(Work item): Replace every "Identify the location of" in the records below with "Give the coordinates of", and write the records out again with everything else unchanged.
====== Entries shown
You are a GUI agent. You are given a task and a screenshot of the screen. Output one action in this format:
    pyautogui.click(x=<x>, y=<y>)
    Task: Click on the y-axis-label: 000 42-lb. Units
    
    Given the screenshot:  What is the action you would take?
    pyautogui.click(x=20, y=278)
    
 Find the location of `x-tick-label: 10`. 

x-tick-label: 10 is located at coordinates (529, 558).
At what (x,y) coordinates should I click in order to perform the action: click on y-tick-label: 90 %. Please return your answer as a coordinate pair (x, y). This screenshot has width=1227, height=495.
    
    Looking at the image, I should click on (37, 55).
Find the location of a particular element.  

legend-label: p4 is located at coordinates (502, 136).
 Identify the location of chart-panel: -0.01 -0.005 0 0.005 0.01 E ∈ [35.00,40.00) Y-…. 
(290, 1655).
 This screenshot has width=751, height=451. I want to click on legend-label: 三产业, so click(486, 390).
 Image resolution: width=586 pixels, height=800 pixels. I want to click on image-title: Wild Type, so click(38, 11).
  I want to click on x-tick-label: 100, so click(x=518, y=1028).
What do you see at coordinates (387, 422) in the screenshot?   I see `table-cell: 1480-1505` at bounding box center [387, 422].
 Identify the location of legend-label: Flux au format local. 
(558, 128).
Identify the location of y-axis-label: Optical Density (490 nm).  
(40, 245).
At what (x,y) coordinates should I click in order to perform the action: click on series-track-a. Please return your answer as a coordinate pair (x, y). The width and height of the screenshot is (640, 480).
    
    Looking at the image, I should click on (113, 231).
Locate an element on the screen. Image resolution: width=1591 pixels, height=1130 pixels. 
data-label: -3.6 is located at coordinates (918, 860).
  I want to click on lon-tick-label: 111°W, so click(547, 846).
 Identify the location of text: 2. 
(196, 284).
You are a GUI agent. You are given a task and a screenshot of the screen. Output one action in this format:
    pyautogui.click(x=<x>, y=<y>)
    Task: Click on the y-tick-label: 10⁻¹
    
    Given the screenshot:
============
(Answer for this exercise):
You are a GUI agent. You are given a task and a screenshot of the screen. Output one action in this format:
    pyautogui.click(x=<x>, y=<y>)
    Task: Click on the y-axis-label: 000 42-lb. Units
    
    Given the screenshot:  What is the action you would take?
    pyautogui.click(x=20, y=278)
    
 Find the location of `x-tick-label: 10`. 

x-tick-label: 10 is located at coordinates (529, 558).
At what (x,y) coordinates should I click in order to perform the action: click on y-tick-label: 90 %. Please return your answer as a coordinate pair (x, y). This screenshot has width=1227, height=495.
    
    Looking at the image, I should click on (37, 55).
Find the location of a particular element.  

legend-label: p4 is located at coordinates (502, 136).
 Give the coordinates of chart-panel: -0.01 -0.005 0 0.005 0.01 E ∈ [35.00,40.00) Y-…. 
(290, 1655).
 This screenshot has width=751, height=451. I want to click on legend-label: 三产业, so click(486, 390).
 Image resolution: width=586 pixels, height=800 pixels. I want to click on image-title: Wild Type, so click(38, 11).
  I want to click on x-tick-label: 100, so click(x=518, y=1028).
What do you see at coordinates (387, 422) in the screenshot?   I see `table-cell: 1480-1505` at bounding box center [387, 422].
 Give the coordinates of legend-label: Flux au format local. 
(558, 128).
Give the coordinates of y-axis-label: Optical Density (490 nm).  
(40, 245).
At what (x,y) coordinates should I click in order to perform the action: click on series-track-a. Please return your answer as a coordinate pair (x, y). The width and height of the screenshot is (640, 480).
    
    Looking at the image, I should click on (113, 231).
Locate an element on the screen. Image resolution: width=1591 pixels, height=1130 pixels. 
data-label: -3.6 is located at coordinates (918, 860).
  I want to click on lon-tick-label: 111°W, so click(547, 846).
 Give the coordinates of text: 2. 
(196, 284).
You are a GUI agent. You are given a task and a screenshot of the screen. Output one action in this format:
    pyautogui.click(x=<x>, y=<y>)
    Task: Click on the y-tick-label: 10⁻¹
    
    Given the screenshot:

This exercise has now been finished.